BEGIN Dataset

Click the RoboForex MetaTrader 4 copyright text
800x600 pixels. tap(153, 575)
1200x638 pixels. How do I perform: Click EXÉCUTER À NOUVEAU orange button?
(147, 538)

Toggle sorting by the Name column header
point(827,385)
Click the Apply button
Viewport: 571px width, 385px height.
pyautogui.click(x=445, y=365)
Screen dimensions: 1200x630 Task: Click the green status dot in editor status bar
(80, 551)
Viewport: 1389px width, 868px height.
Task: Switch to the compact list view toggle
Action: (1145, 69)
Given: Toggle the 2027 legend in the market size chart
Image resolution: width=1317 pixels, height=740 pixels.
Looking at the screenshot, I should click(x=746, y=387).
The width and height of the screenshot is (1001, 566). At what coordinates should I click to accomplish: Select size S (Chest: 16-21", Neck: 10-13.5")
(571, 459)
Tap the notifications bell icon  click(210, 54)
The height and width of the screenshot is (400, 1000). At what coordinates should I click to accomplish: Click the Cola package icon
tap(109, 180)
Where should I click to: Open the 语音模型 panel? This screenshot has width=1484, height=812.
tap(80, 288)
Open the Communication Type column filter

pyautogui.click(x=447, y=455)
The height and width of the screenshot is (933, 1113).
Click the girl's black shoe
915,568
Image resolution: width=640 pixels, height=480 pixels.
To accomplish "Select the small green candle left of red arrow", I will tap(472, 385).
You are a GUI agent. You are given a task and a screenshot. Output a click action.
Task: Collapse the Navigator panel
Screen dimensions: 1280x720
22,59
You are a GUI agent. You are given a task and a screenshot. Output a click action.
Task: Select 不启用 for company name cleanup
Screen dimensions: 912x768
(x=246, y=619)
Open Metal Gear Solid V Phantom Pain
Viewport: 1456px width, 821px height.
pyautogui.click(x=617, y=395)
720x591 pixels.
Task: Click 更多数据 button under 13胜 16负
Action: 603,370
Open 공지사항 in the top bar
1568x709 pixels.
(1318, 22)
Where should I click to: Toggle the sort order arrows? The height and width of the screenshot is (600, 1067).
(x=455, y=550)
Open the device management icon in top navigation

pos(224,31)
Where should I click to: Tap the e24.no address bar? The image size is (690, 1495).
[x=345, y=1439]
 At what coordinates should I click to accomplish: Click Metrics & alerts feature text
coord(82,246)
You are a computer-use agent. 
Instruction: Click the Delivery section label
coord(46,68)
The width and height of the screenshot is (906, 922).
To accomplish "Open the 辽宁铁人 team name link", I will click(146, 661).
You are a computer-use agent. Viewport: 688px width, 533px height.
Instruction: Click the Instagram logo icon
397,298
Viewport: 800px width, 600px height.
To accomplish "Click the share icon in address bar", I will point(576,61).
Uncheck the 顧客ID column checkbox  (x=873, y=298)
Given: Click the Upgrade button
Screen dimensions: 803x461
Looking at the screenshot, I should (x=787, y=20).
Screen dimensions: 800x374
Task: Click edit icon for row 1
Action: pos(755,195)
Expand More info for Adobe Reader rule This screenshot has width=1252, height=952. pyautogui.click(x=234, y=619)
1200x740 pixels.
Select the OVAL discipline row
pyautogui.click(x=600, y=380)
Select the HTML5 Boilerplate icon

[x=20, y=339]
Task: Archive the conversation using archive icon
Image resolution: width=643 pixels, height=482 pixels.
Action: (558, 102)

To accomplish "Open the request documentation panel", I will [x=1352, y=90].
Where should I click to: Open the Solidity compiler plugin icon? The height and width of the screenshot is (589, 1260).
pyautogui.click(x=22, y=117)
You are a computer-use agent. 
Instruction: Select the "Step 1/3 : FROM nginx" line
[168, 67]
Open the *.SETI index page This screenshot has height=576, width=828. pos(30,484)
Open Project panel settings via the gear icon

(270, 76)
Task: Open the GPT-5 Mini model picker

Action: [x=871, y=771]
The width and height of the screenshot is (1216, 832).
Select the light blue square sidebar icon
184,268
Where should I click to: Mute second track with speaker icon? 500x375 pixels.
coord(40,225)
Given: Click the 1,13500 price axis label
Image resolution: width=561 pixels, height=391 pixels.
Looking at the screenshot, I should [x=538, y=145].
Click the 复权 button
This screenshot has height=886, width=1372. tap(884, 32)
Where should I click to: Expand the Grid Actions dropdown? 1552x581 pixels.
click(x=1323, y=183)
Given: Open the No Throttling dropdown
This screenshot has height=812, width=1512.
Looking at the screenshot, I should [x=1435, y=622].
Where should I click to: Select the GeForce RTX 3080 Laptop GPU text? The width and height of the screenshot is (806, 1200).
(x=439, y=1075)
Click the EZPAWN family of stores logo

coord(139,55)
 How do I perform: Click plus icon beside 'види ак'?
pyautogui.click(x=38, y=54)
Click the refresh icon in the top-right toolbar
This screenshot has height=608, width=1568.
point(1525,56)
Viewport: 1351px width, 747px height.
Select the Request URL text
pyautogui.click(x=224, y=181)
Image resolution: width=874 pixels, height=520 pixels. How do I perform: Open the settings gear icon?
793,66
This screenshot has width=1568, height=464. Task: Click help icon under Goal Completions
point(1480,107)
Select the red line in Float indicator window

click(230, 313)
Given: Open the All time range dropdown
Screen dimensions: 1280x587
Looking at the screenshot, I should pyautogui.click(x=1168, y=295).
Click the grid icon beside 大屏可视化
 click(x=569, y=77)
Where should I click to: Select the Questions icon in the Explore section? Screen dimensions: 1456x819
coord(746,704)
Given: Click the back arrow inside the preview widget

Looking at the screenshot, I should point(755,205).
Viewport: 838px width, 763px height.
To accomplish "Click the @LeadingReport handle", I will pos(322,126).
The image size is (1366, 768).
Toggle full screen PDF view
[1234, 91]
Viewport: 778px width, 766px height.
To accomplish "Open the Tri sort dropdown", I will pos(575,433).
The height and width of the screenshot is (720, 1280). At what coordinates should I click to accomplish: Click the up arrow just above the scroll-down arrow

END Dataset

What needs to be done: Convert the raw records above into a numbered list with one line per item, leaving out the blank lines.

Answer to the task:
1. Click the RoboForex MetaTrader 4 copyright text
2. 800x600 pixels. tap(153, 575)
3. 1200x638 pixels. How do I perform: Click EXÉCUTER À NOUVEAU orange button?
4. (147, 538)
5. Toggle sorting by the Name column header
6. point(827,385)
7. Click the Apply button
8. Viewport: 571px width, 385px height.
9. pyautogui.click(x=445, y=365)
10. Screen dimensions: 1200x630 Task: Click the green status dot in editor status bar
11. (80, 551)
12. Viewport: 1389px width, 868px height.
13. Task: Switch to the compact list view toggle
14. Action: (1145, 69)
15. Given: Toggle the 2027 legend in the market size chart
16. Image resolution: width=1317 pixels, height=740 pixels.
17. Looking at the screenshot, I should click(x=746, y=387).
18. The width and height of the screenshot is (1001, 566). At what coordinates should I click to accomplish: Select size S (Chest: 16-21", Neck: 10-13.5")
19. (571, 459)
20. Tap the notifications bell icon  click(210, 54)
21. The height and width of the screenshot is (400, 1000). At what coordinates should I click to accomplish: Click the Cola package icon
22. tap(109, 180)
23. Where should I click to: Open the 语音模型 panel? This screenshot has width=1484, height=812.
24. tap(80, 288)
25. Open the Communication Type column filter
26. pyautogui.click(x=447, y=455)
27. The height and width of the screenshot is (933, 1113).
28. Click the girl's black shoe
29. 915,568
30. Image resolution: width=640 pixels, height=480 pixels.
31. To accomplish "Select the small green candle left of red arrow", I will tap(472, 385).
32. You are a GUI agent. You are given a task and a screenshot. Output a click action.
33. Task: Collapse the Navigator panel
34. Screen dimensions: 1280x720
35. 22,59
36. You are a GUI agent. You are given a task and a screenshot. Output a click action.
37. Task: Select 不启用 for company name cleanup
38. Screen dimensions: 912x768
39. (x=246, y=619)
40. Open Metal Gear Solid V Phantom Pain
41. Viewport: 1456px width, 821px height.
42. pyautogui.click(x=617, y=395)
43. 720x591 pixels.
44. Task: Click 更多数据 button under 13胜 16负
45. Action: 603,370
46. Open 공지사항 in the top bar
47. 1568x709 pixels.
48. (1318, 22)
49. Where should I click to: Toggle the sort order arrows? The height and width of the screenshot is (600, 1067).
50. (x=455, y=550)
51. Open the device management icon in top navigation
52. pos(224,31)
53. Where should I click to: Tap the e24.no address bar? The image size is (690, 1495).
54. [x=345, y=1439]
55.  At what coordinates should I click to accomplish: Click Metrics & alerts feature text
56. coord(82,246)
57. You are a computer-use agent. 
58. Instruction: Click the Delivery section label
59. coord(46,68)
60. The width and height of the screenshot is (906, 922).
61. To accomplish "Open the 辽宁铁人 team name link", I will click(146, 661).
62. You are a computer-use agent. Viewport: 688px width, 533px height.
63. Instruction: Click the Instagram logo icon
64. 397,298
65. Viewport: 800px width, 600px height.
66. To accomplish "Click the share icon in address bar", I will point(576,61).
67. Uncheck the 顧客ID column checkbox  (x=873, y=298)
68. Given: Click the Upgrade button
69. Screen dimensions: 803x461
70. Looking at the screenshot, I should (x=787, y=20).
71. Screen dimensions: 800x374
72. Task: Click edit icon for row 1
73. Action: pos(755,195)
74. Expand More info for Adobe Reader rule This screenshot has width=1252, height=952. pyautogui.click(x=234, y=619)
75. 1200x740 pixels.
76. Select the OVAL discipline row
77. pyautogui.click(x=600, y=380)
78. Select the HTML5 Boilerplate icon
79. [x=20, y=339]
80. Task: Archive the conversation using archive icon
81. Image resolution: width=643 pixels, height=482 pixels.
82. Action: (558, 102)
83. To accomplish "Open the request documentation panel", I will [x=1352, y=90].
84. Where should I click to: Open the Solidity compiler plugin icon? The height and width of the screenshot is (589, 1260).
85. pyautogui.click(x=22, y=117)
86. You are a computer-use agent. 
87. Instruction: Select the "Step 1/3 : FROM nginx" line
88. [168, 67]
89. Open the *.SETI index page This screenshot has height=576, width=828. pos(30,484)
90. Open Project panel settings via the gear icon
91. (270, 76)
92. Task: Open the GPT-5 Mini model picker
93. Action: [x=871, y=771]
94. The width and height of the screenshot is (1216, 832).
95. Select the light blue square sidebar icon
96. 184,268
97. Where should I click to: Mute second track with speaker icon? 500x375 pixels.
98. coord(40,225)
99. Given: Click the 1,13500 price axis label
100. Image resolution: width=561 pixels, height=391 pixels.
101. Looking at the screenshot, I should [x=538, y=145].
102. Click the 复权 button
103. This screenshot has height=886, width=1372. tap(884, 32)
104. Where should I click to: Expand the Grid Actions dropdown? 1552x581 pixels.
105. click(x=1323, y=183)
106. Given: Open the No Throttling dropdown
107. This screenshot has height=812, width=1512.
108. Looking at the screenshot, I should [x=1435, y=622].
109. Where should I click to: Select the GeForce RTX 3080 Laptop GPU text? The width and height of the screenshot is (806, 1200).
110. (x=439, y=1075)
111. Click the EZPAWN family of stores logo
112. coord(139,55)
113.  How do I perform: Click plus icon beside 'види ак'?
114. pyautogui.click(x=38, y=54)
115. Click the refresh icon in the top-right toolbar
116. This screenshot has height=608, width=1568.
117. point(1525,56)
118. Viewport: 1351px width, 747px height.
119. Select the Request URL text
120. pyautogui.click(x=224, y=181)
121. Image resolution: width=874 pixels, height=520 pixels. How do I perform: Open the settings gear icon?
122. 793,66
123. This screenshot has width=1568, height=464. Task: Click help icon under Goal Completions
124. point(1480,107)
125. Select the red line in Float indicator window
126. click(230, 313)
127. Given: Open the All time range dropdown
128. Screen dimensions: 1280x587
129. Looking at the screenshot, I should pyautogui.click(x=1168, y=295).
130. Click the grid icon beside 大屏可视化
131.  click(x=569, y=77)
132. Where should I click to: Select the Questions icon in the Explore section? Screen dimensions: 1456x819
133. coord(746,704)
134. Given: Click the back arrow inside the preview widget
135. Looking at the screenshot, I should point(755,205).
136. Viewport: 838px width, 763px height.
137. To accomplish "Click the @LeadingReport handle", I will pos(322,126).
138. The image size is (1366, 768).
139. Toggle full screen PDF view
140. [1234, 91]
141. Viewport: 778px width, 766px height.
142. To accomplish "Open the Tri sort dropdown", I will pos(575,433).
143. The height and width of the screenshot is (720, 1280). At what coordinates should I click to accomplish: Click the up arrow just above the scroll-down arrow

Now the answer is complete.